# Data to process:
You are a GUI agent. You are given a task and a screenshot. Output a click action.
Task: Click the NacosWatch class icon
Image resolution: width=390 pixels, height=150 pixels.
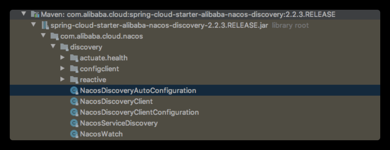pos(74,134)
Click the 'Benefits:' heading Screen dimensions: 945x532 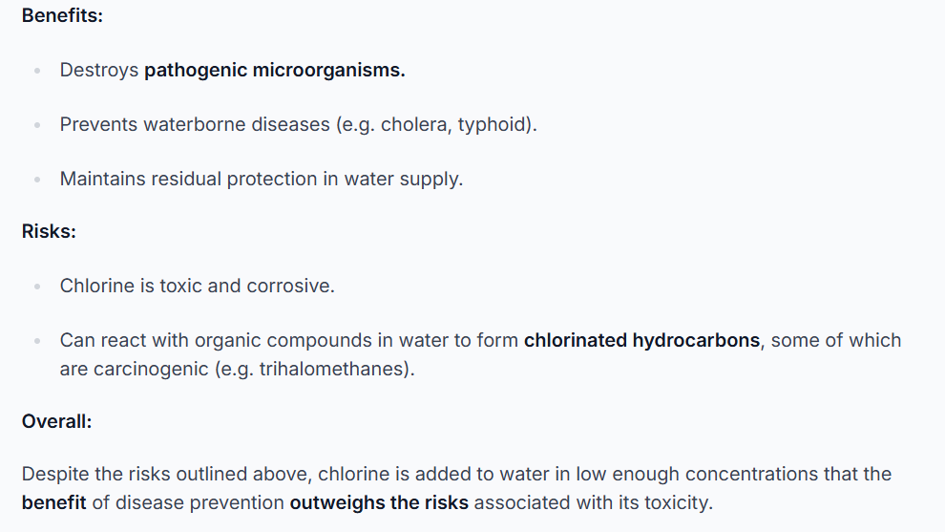point(62,15)
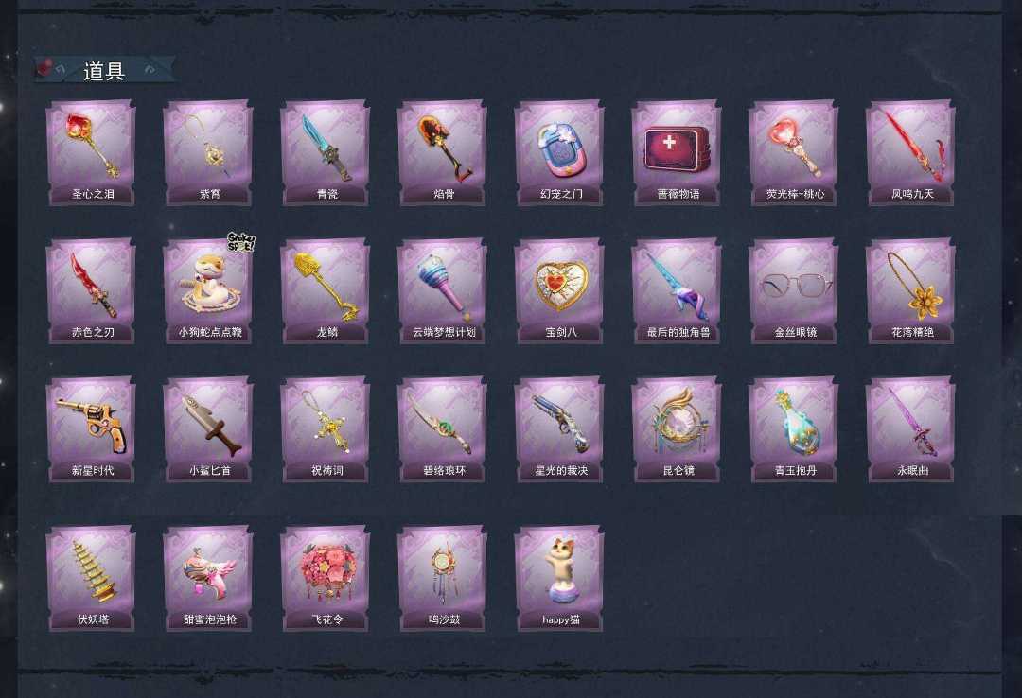Choose the 紫霄 pendant item card
Screen dimensions: 1022x698
[x=208, y=152]
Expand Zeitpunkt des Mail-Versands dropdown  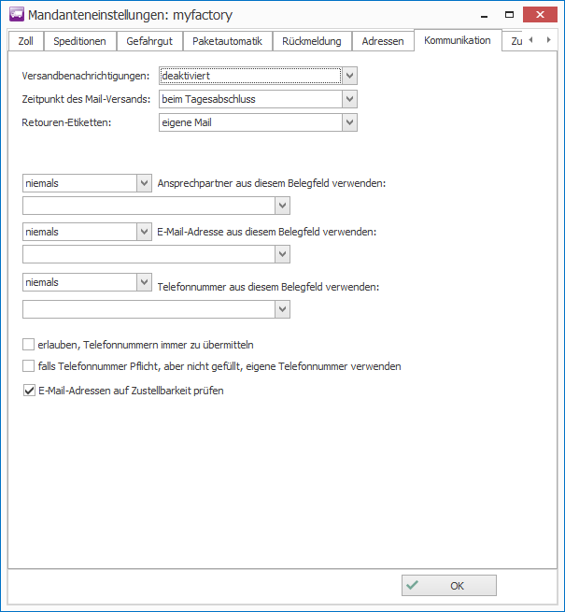tap(349, 99)
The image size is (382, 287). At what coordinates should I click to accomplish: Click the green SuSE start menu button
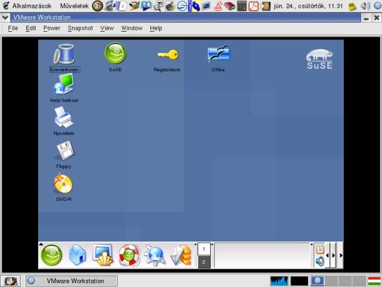coord(51,255)
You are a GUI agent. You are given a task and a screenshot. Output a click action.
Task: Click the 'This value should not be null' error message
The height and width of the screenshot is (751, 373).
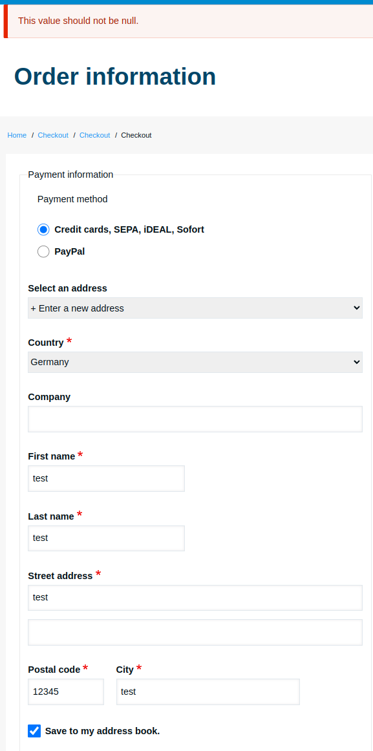pyautogui.click(x=78, y=21)
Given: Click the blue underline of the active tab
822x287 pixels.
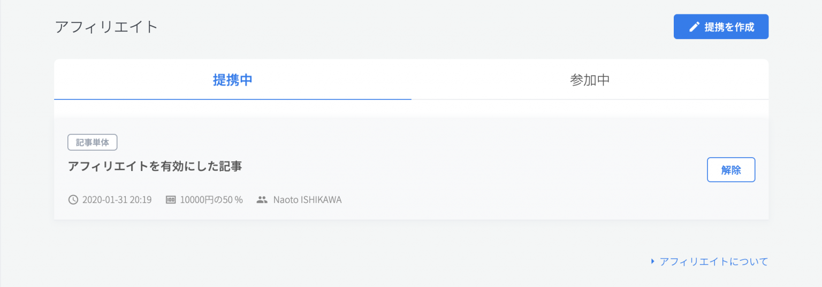Looking at the screenshot, I should coord(232,99).
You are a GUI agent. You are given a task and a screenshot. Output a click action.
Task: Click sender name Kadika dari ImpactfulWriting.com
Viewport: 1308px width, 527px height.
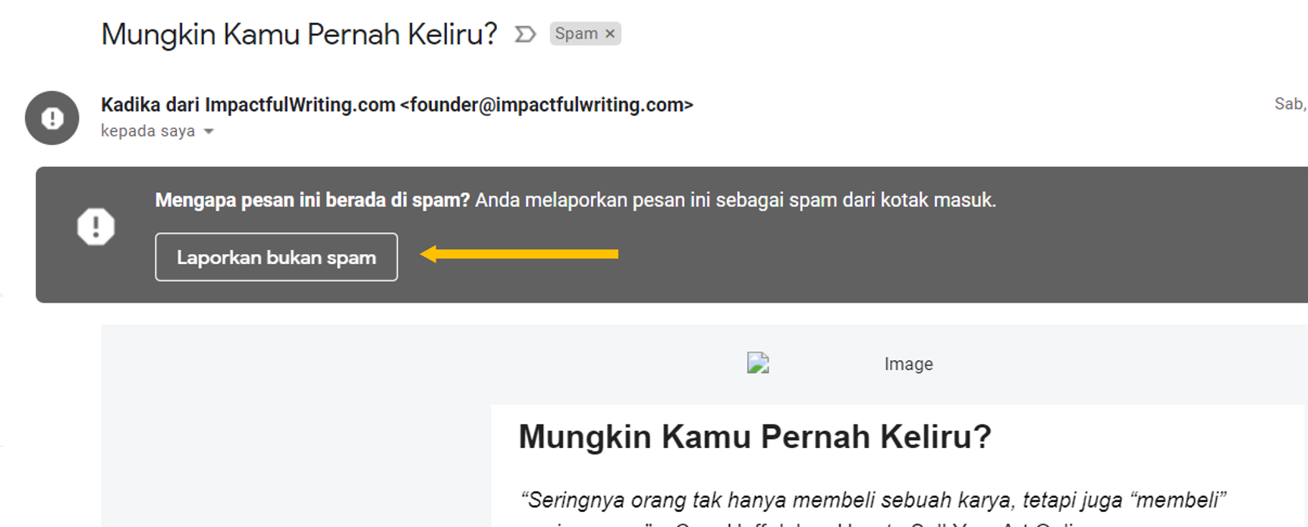coord(248,105)
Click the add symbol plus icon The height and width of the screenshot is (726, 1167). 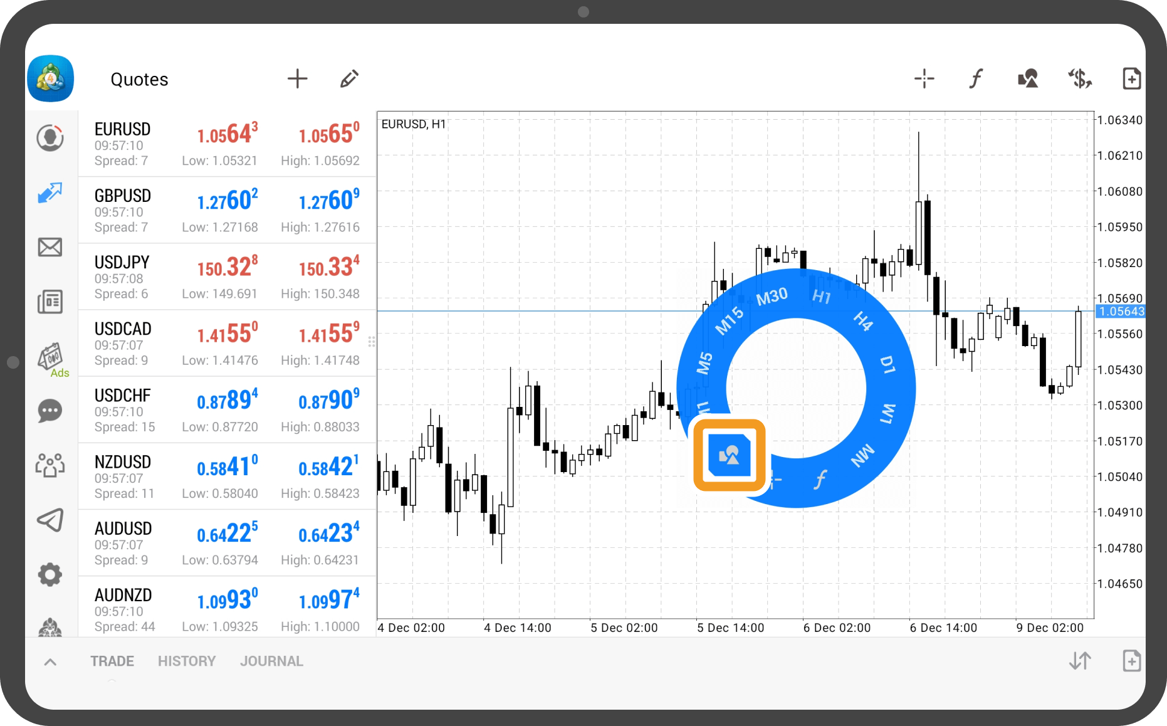click(297, 79)
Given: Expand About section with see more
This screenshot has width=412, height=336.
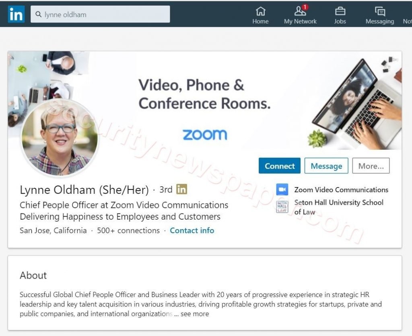Looking at the screenshot, I should 195,314.
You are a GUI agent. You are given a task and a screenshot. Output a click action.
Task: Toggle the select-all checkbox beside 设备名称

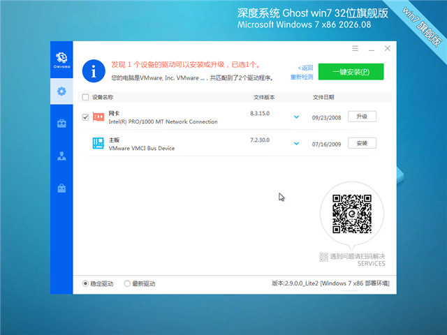pyautogui.click(x=85, y=97)
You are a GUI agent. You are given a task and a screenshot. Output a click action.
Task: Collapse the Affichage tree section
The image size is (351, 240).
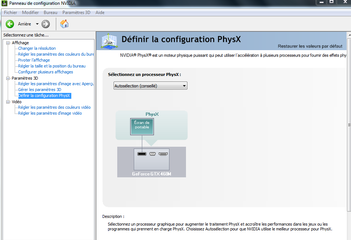click(x=8, y=43)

# What you will do:
Write out each line exactly, from the one containing "This screenshot has width=412, height=336." through the end of the entries, and skip the pictures.

# Task result:
This screenshot has width=412, height=336.
Looking at the screenshot, I should 195,314.
You are a GUI agent. You are given a task and a screenshot. Output a click action.
Task: Toggle the select-all checkbox beside 设备名称

pyautogui.click(x=85, y=97)
You are a GUI agent. You are given a task and a screenshot. Output a click action.
Task: Collapse the Affichage tree section
The image size is (351, 240).
click(x=8, y=43)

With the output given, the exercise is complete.